▸ **Task directions**: From the first line of the data down to and including the line with "You are a computer-use agent. This", copy everything exactly, leaving out pictures.
======
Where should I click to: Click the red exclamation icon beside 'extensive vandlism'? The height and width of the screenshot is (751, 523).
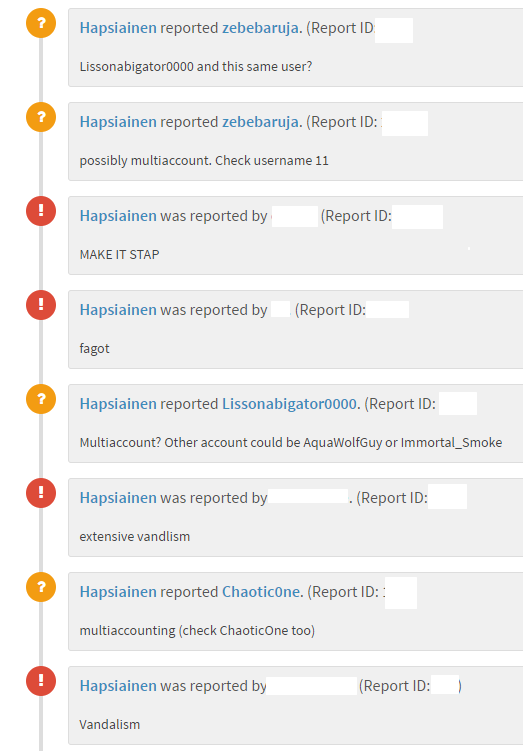coord(41,493)
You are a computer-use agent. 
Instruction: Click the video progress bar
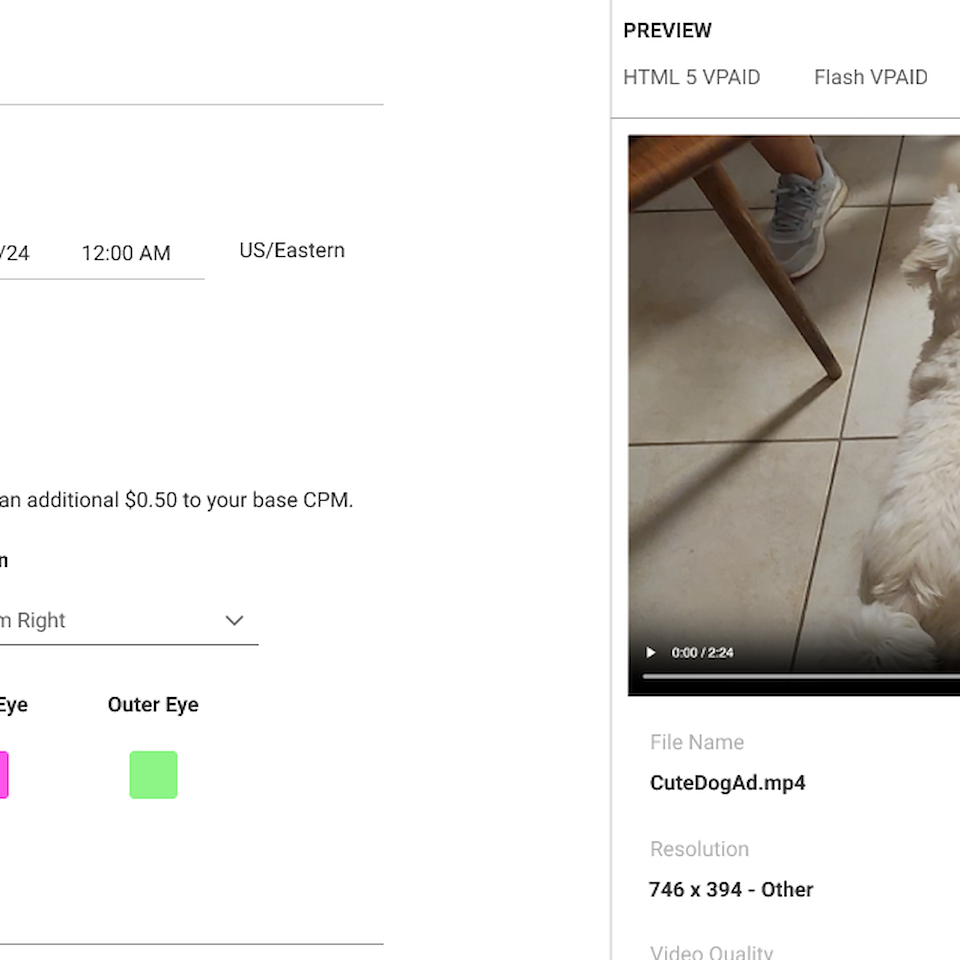point(800,677)
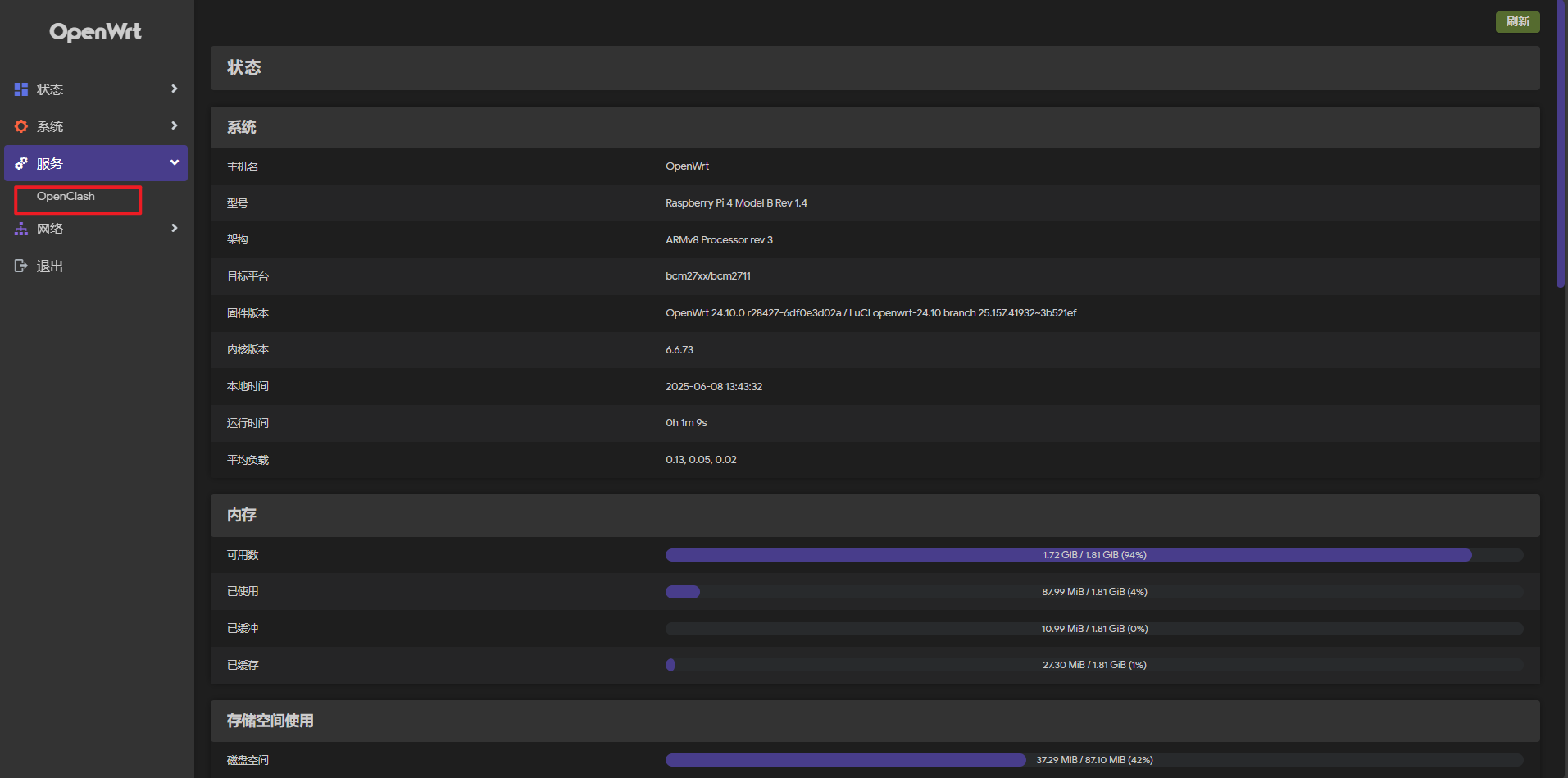Image resolution: width=1568 pixels, height=778 pixels.
Task: Click the OpenWrt logo
Action: 95,32
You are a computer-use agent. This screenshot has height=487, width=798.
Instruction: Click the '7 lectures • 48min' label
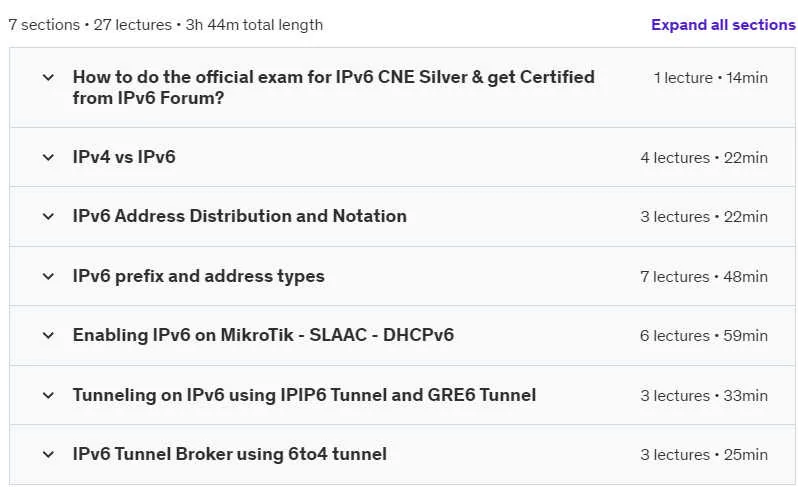pyautogui.click(x=704, y=276)
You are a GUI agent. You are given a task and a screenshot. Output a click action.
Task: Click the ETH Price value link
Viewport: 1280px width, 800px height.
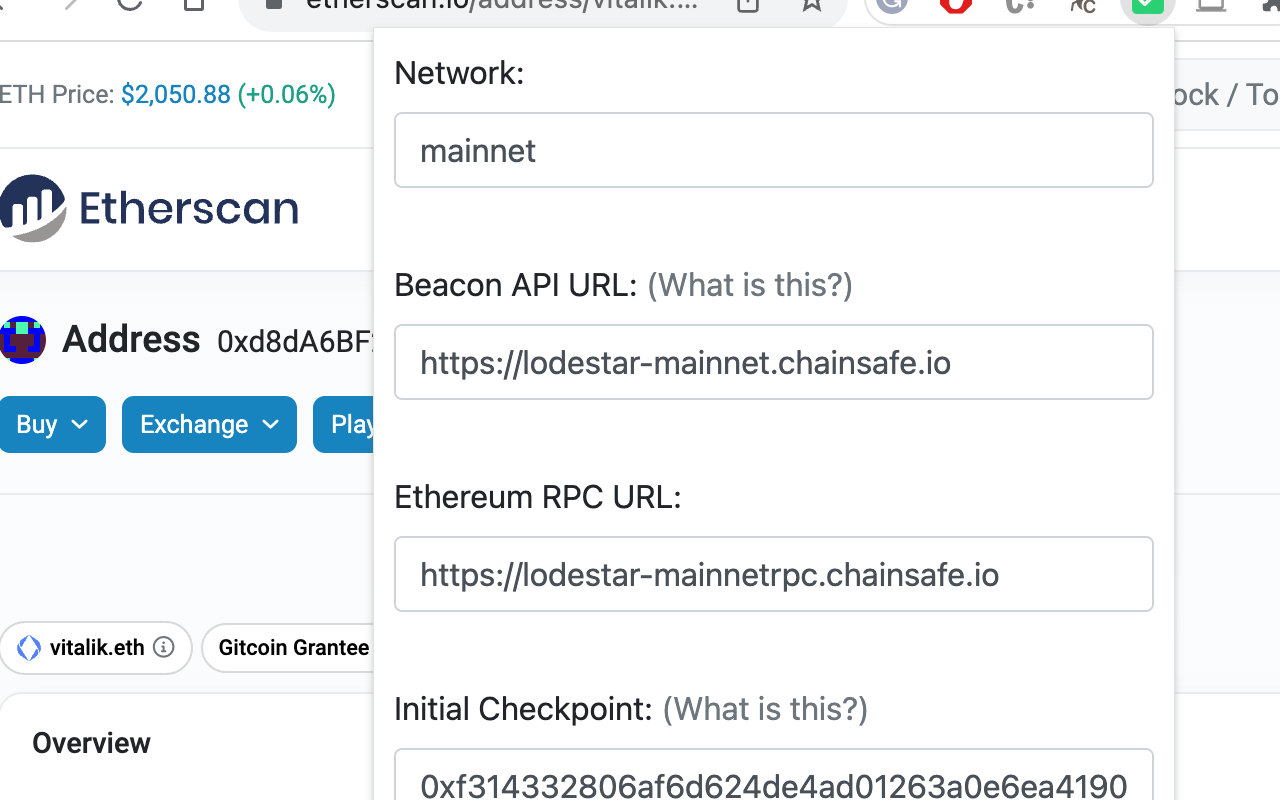coord(176,94)
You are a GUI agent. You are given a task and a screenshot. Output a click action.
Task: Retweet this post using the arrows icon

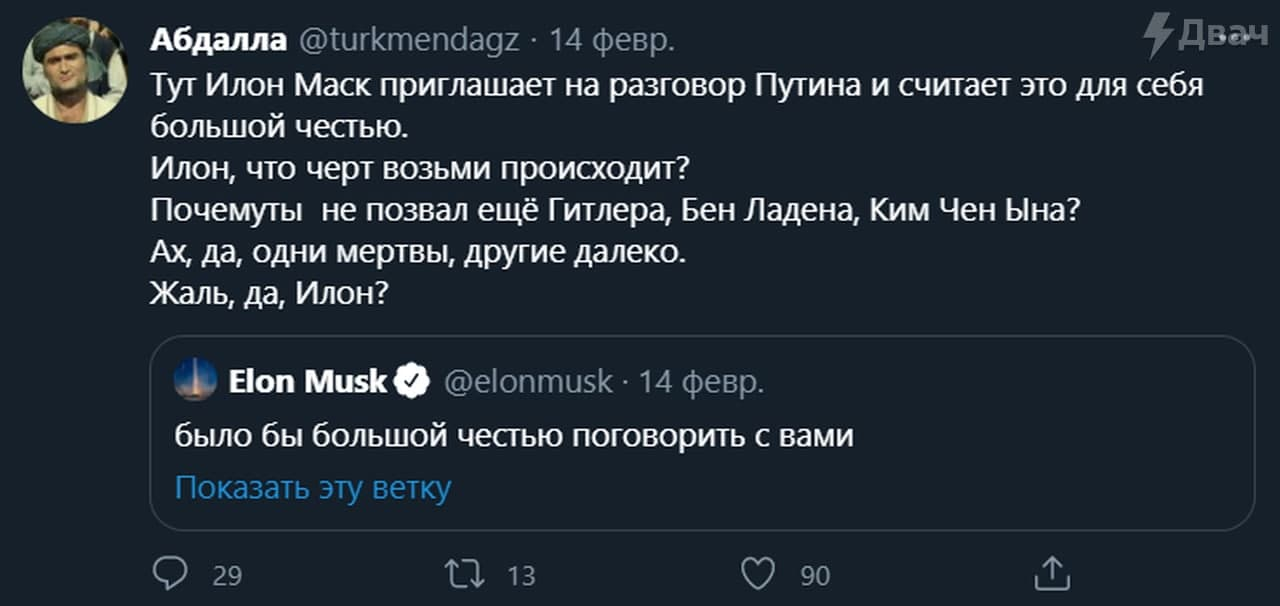pos(465,574)
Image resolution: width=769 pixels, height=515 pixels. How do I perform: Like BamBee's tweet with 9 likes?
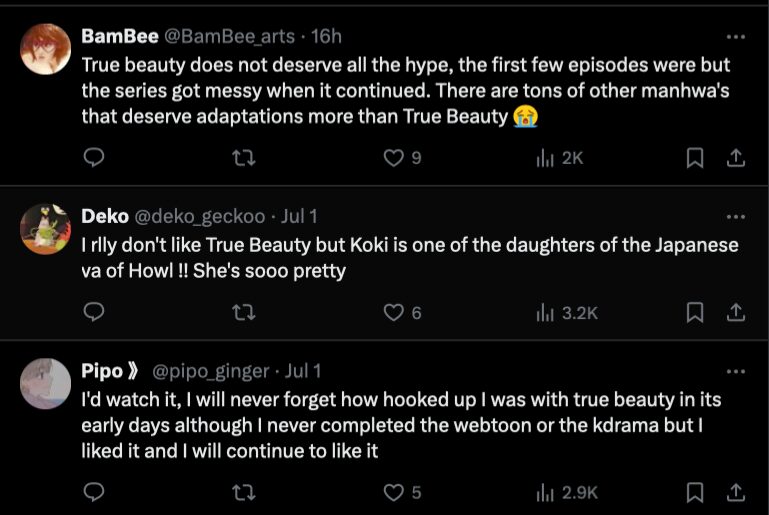pyautogui.click(x=395, y=158)
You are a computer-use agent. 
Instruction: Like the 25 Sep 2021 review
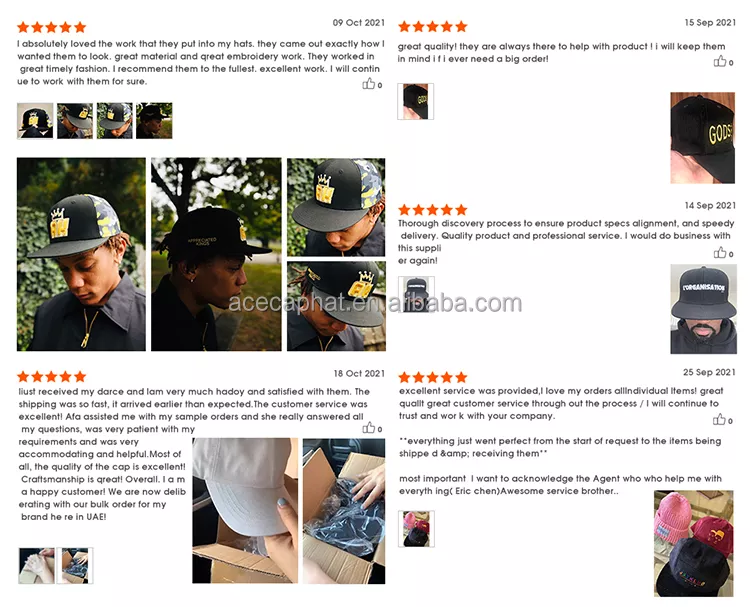pyautogui.click(x=719, y=419)
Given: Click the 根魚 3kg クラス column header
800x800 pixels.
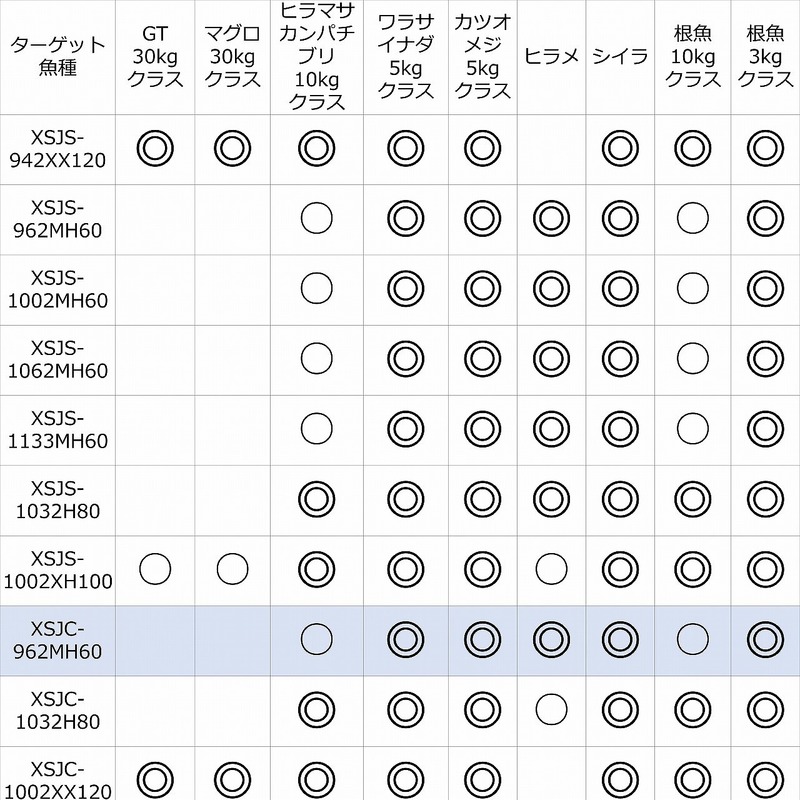Looking at the screenshot, I should (764, 56).
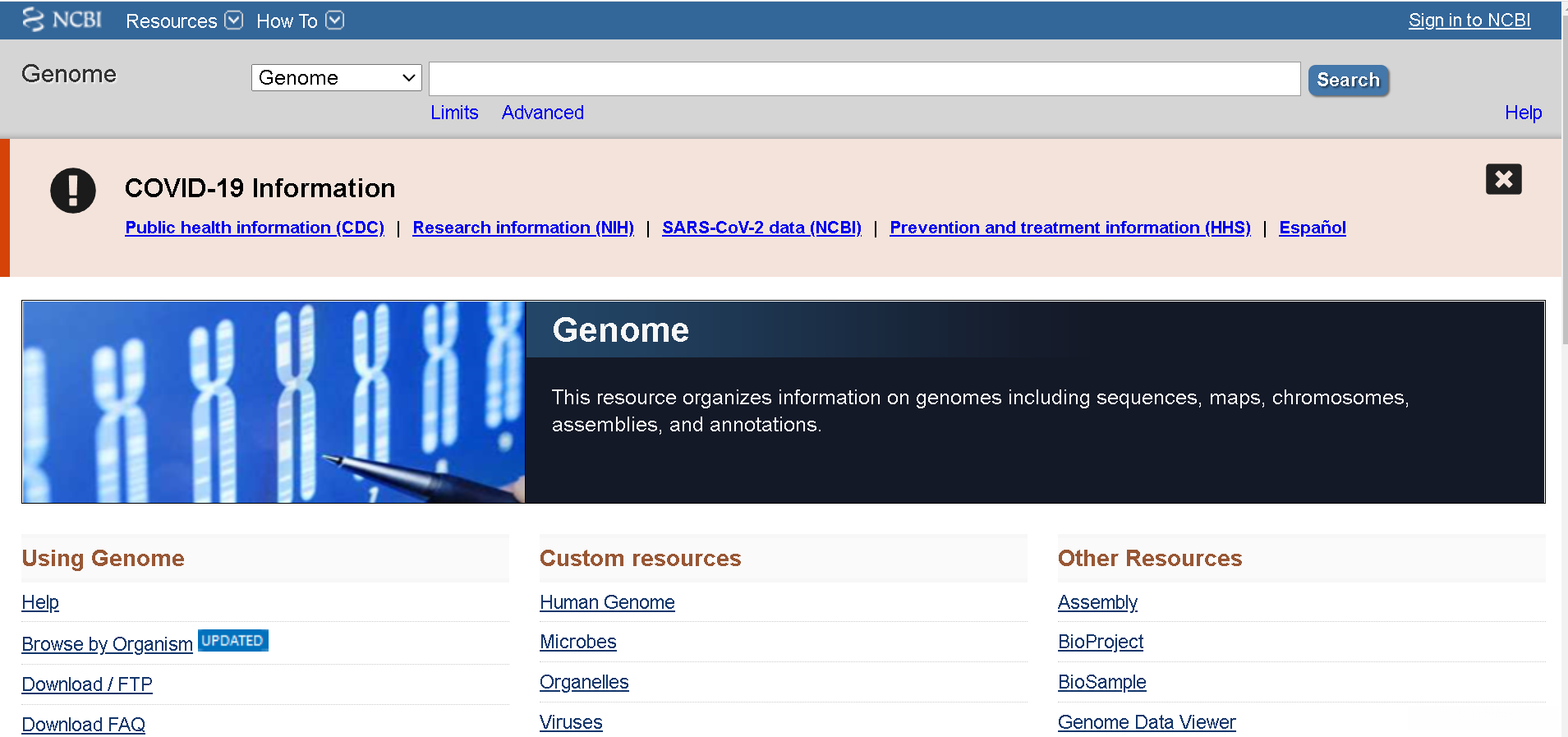This screenshot has height=737, width=1568.
Task: Click the COVID-19 exclamation alert icon
Action: (73, 191)
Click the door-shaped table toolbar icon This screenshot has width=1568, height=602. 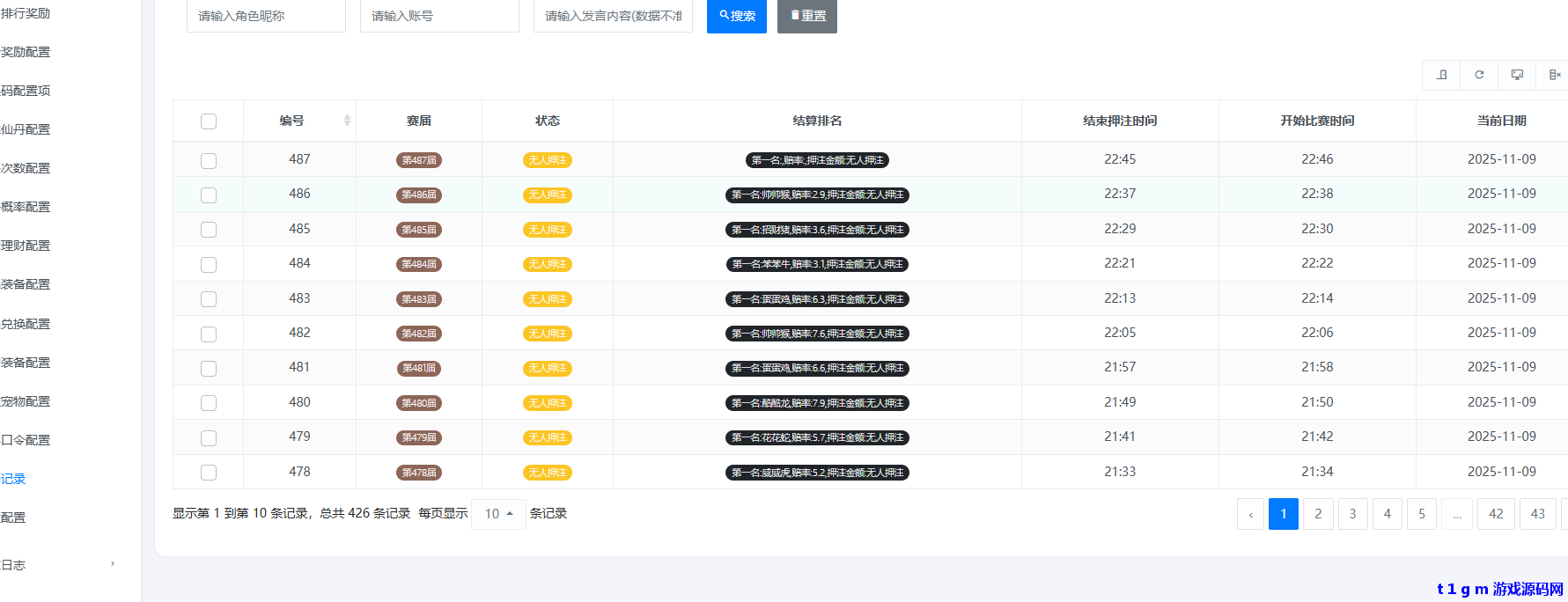[1441, 75]
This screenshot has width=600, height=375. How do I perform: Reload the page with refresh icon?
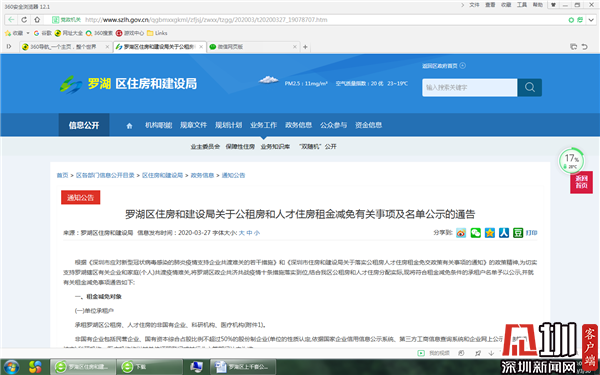click(x=24, y=20)
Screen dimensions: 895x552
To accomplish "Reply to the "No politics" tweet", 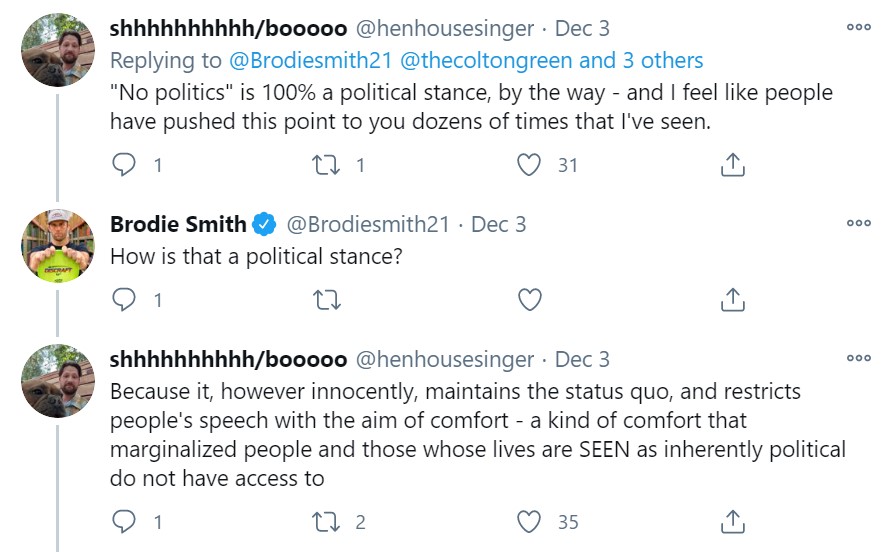I will (x=124, y=165).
======
▸ **Problem solution**:
Where should I click to: Click the red exclamation icon beside 'extensive vandlism'? The height and width of the screenshot is (751, 523).
coord(41,493)
You are a computer-use agent. 
Instruction: Click the video progress bar
point(800,677)
Image resolution: width=1568 pixels, height=778 pixels.
Task: Click the OpenWrt logo
Action: 95,32
You are a computer-use agent. This screenshot has height=487, width=798.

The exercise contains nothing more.